Fungi are all round us, living in air, soil, on plants and in water.

Fungi Are Part of Our Everyday Lives

Fungi such as yeasts are used for bread making, brewing of beer and other species are used in wine and cheese making. We eat fungi directly as marmite, mushrooms and Quorn. Fungi are in our homes as mould and mildew.

Many fungi reproduce and disperse through microscopic spores that become airborne and are inhaled or take advantage of small abrasions on the skin.  As a result, fungal infections often start in the lungs (aspergillosis, fungal hypersensitivity in asthmatics) or on the skin (ringworm and athlete’s foot).

Fungi are eukaryotes and share similar cell structures and metabolism to human cells, although fungi uniquely have a fungal cell wall. This limits the available targets for antifungal drug action, and some antifungal drugs may cause liver toxicity or drug interactions e.g. with Warfarin. Fungi can be difficult to kill and eradicate and may require long term treatment, typically fungal nail infections.

Fungal Infections in the Mouth

In dentistry the most common fungal infection is due to Candida spp, a yeast like fungi. Symptoms vary, from asymptomatic to a sore and painful mouth with a burning sensation and altered taste. Oropharyngeal candidiasis can impair speech, eating and quality of life.

There are four main types of Oropharyngeal candidiasis:

Pseudomembranous (Thrush)

Consisting of white, curd-like discrete plaques on an erythematous (red) background which is exposed after removal of the plaque. Found on the buccal mucosa, throat, tongue, or gingivae.


Consisting of smooth red patches on the hard or soft palate, dorsum of tongue, or buccal mucosa (associated with steroid inhaler or antibiotic use).

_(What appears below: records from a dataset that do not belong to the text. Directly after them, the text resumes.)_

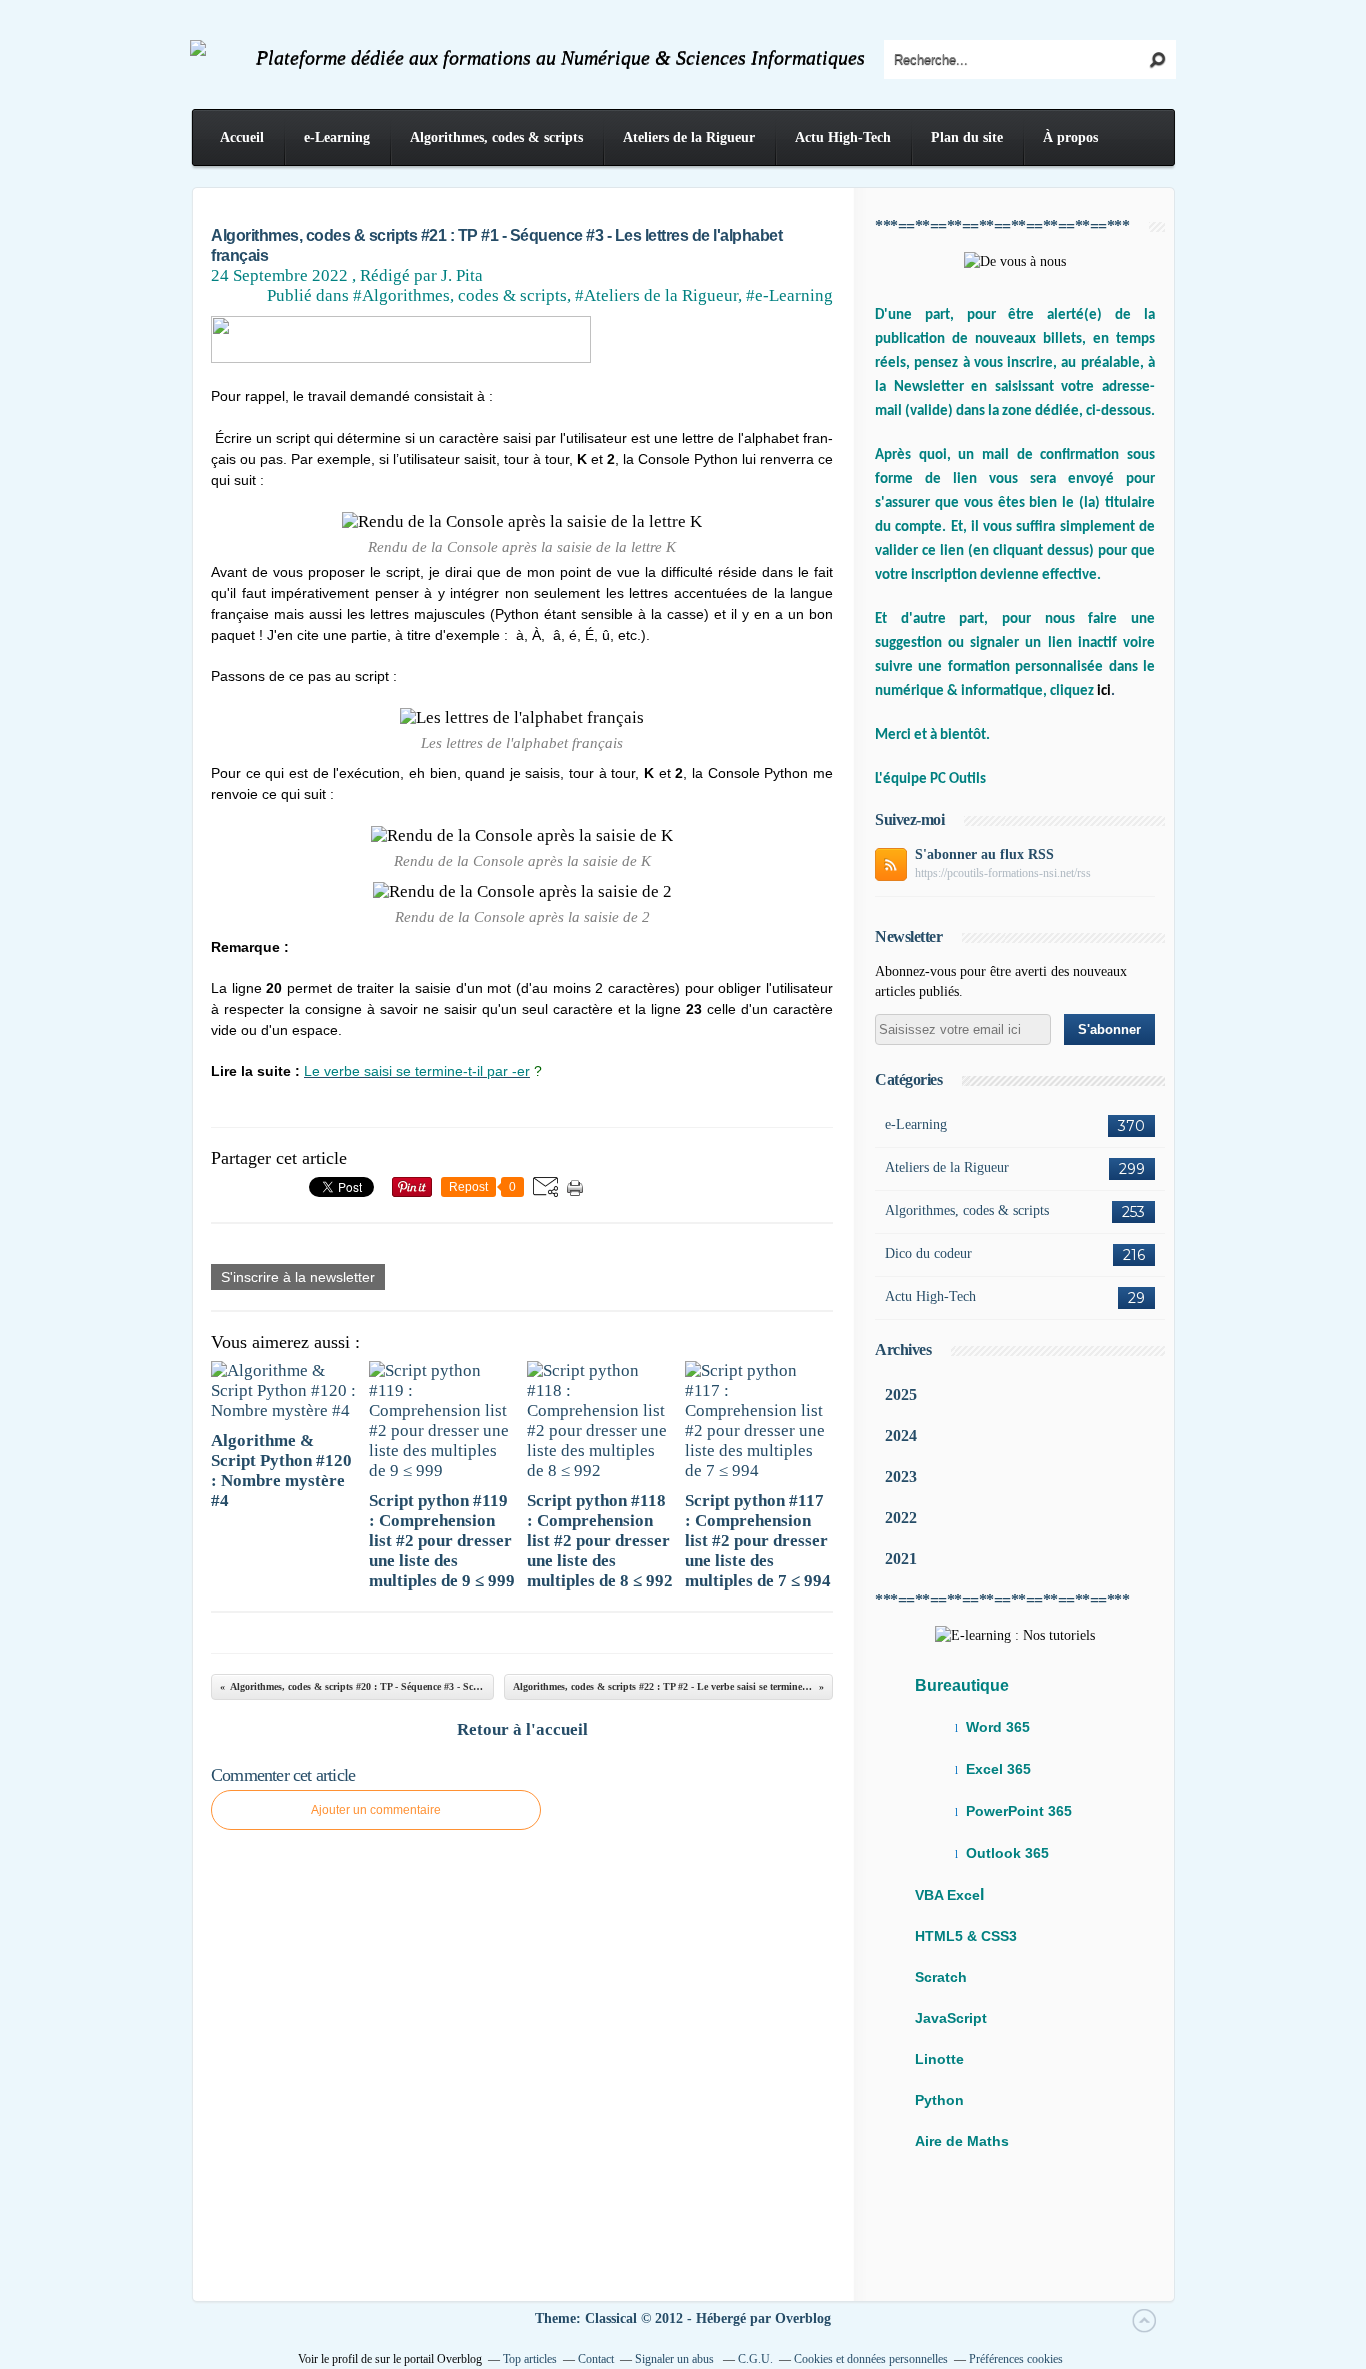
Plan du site (967, 137)
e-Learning (337, 137)
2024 (901, 1435)
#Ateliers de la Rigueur (656, 295)
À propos (1070, 137)
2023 (901, 1476)
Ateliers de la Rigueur (689, 137)
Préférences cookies (1016, 2359)
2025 (901, 1394)
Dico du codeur (928, 1253)
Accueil (242, 137)
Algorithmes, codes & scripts (496, 137)
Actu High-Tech (843, 137)
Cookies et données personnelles (871, 2359)
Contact (596, 2359)
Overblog (803, 2318)
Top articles (530, 2359)
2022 (901, 1517)
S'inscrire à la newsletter (298, 1277)
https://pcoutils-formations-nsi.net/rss (1003, 873)
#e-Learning (789, 295)
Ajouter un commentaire (376, 1810)
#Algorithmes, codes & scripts (460, 295)
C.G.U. (755, 2359)
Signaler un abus (676, 2359)
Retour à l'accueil (522, 1729)
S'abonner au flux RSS (984, 854)
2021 (901, 1558)
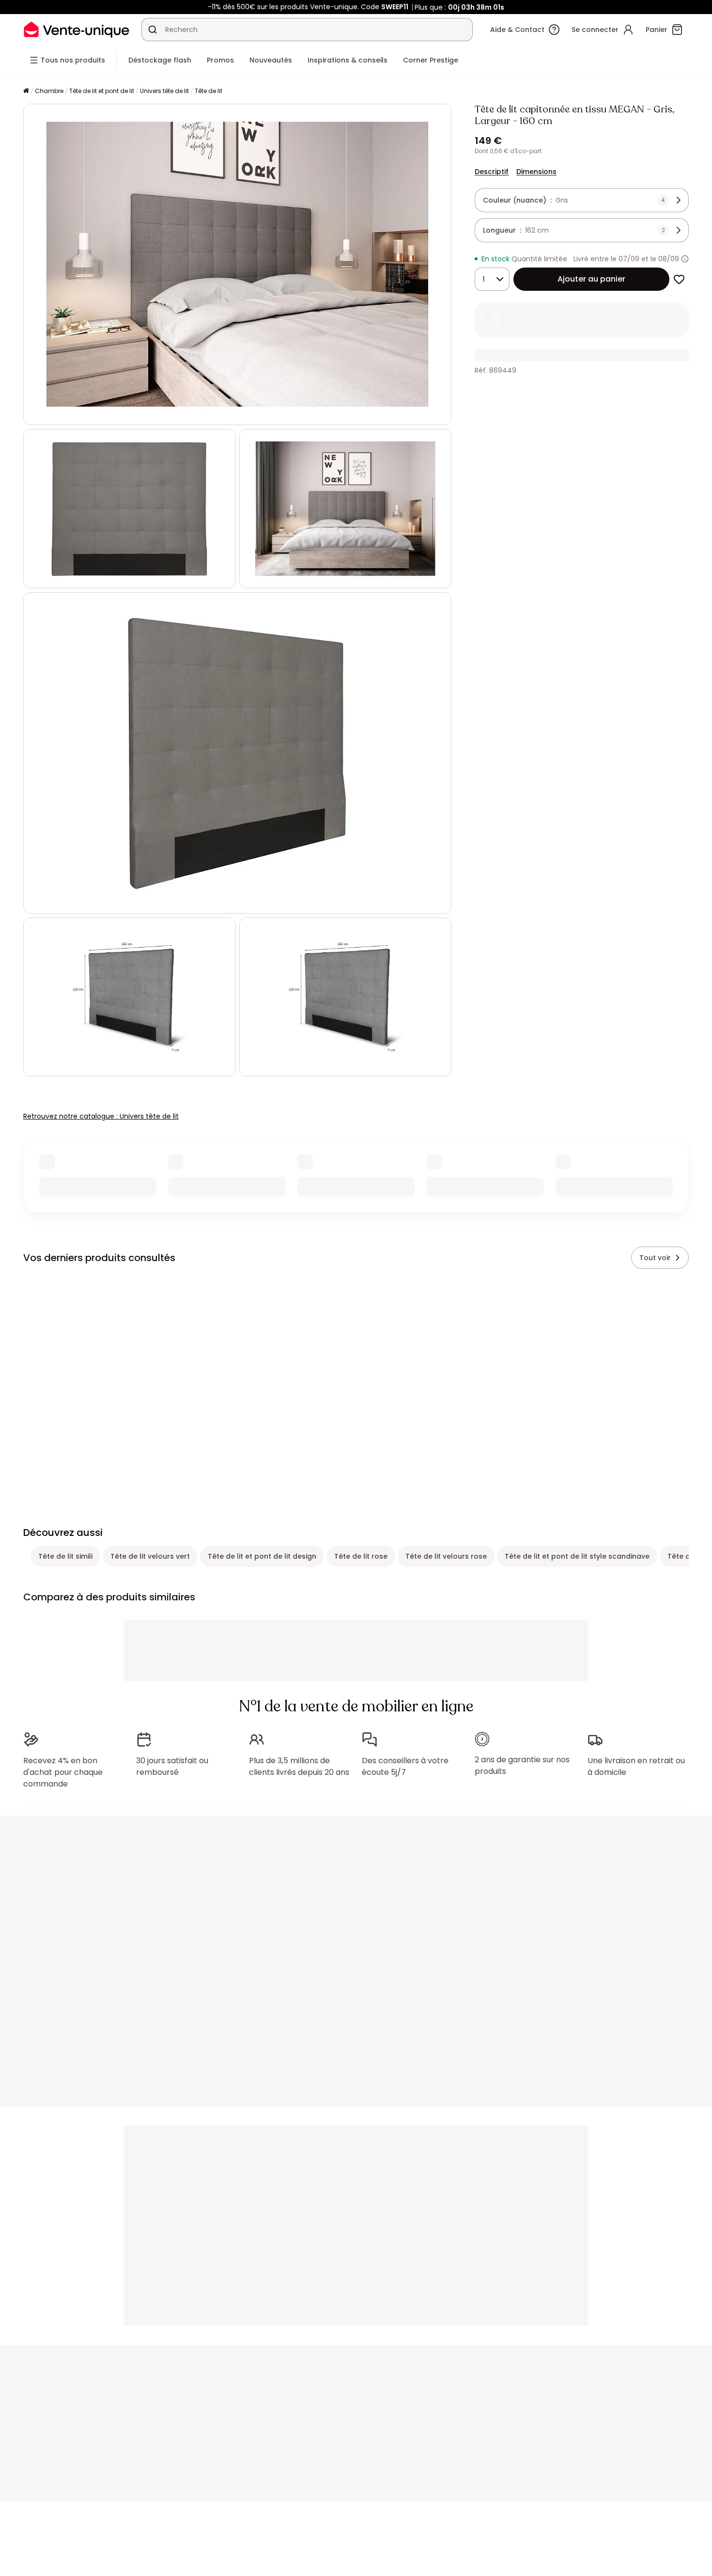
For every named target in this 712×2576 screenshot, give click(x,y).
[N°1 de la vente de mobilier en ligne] (76, 29)
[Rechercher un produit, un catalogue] (152, 29)
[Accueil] (26, 91)
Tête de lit (208, 91)
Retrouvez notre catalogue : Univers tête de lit (101, 1116)
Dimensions (536, 171)
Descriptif (492, 171)
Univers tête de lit (164, 91)
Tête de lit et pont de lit (101, 91)
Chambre (49, 91)
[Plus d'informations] (685, 259)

Chronic Hyperplastic Candidiasis

Consisting of white, firmly adherent patches or plaques that cannot be removed. Usually bilaterally distributed on the buccal mucosa at the angle of the mouth or less commonly on the tongue or palate. These lesions are often excised surgically if they do not respond to antifungal treatment as they show potential for malignant change in a small percentage of people.

Denture-Induced Stomatitis

Presented as either a smooth or a granular erythema confined to the denture-bearing area of the hard palate.

Risk Factors for Candidiasis

Candida species are commensals in the mouth and are part of the oral flora. Candida is found in the mouth of 18% to 60% of healthy people, the percentage increasing with age and denture wear.

Candida associated denture stomatitis occurs in approximately 65% of denture wearers. Most candida infections are endogenous infections, the infection being caused by the candida that normally colonises the patient. The candida yeasts adhere to the epithelial cells lining the mouth.

During infections, the yeasts produce an array of virulence factors and pseudo-hyphae (elongated cell projections) that penetrate and grow through the underlying mucosa, triggering an inflammatory response and cell damage.

Oropharyngeal candidiasis is an opportunistic infection and can follow the use of broad spectrum antibiotics that disrupt the oral flora or local immunosuppression with inhaled steroid or systemic steroids.

Oropharyngeal candidiasis affects up to 60% of people with malignancies during periods of immunosuppression. Other risk factors for candida infections include diabetes, dry mouth, iron, folate or B12 deficiency, HIV, smoking and high carbohydrate intake.

Oropharyngeal candidiasis is the most common oral manifestation of untreated HIV infection.   

Treatment of Oral Candidiasis

Candidiasis responds to treatment with antifungals but for effective treatment the underlying cause should also be treated, or risk factors such as smoking stopped, and dentures removed at night.

The most commonly used topical antifungal drugs for treating oral candidiasis are miconazole and nystatin or systemic drugs such as fluconazole or itraconazole.

In immunosuppressed people or poorly controlled diabetics, candidiasis relapse rates can be high following treatment and some patients may require long term intermittent prophylaxis with antifungals.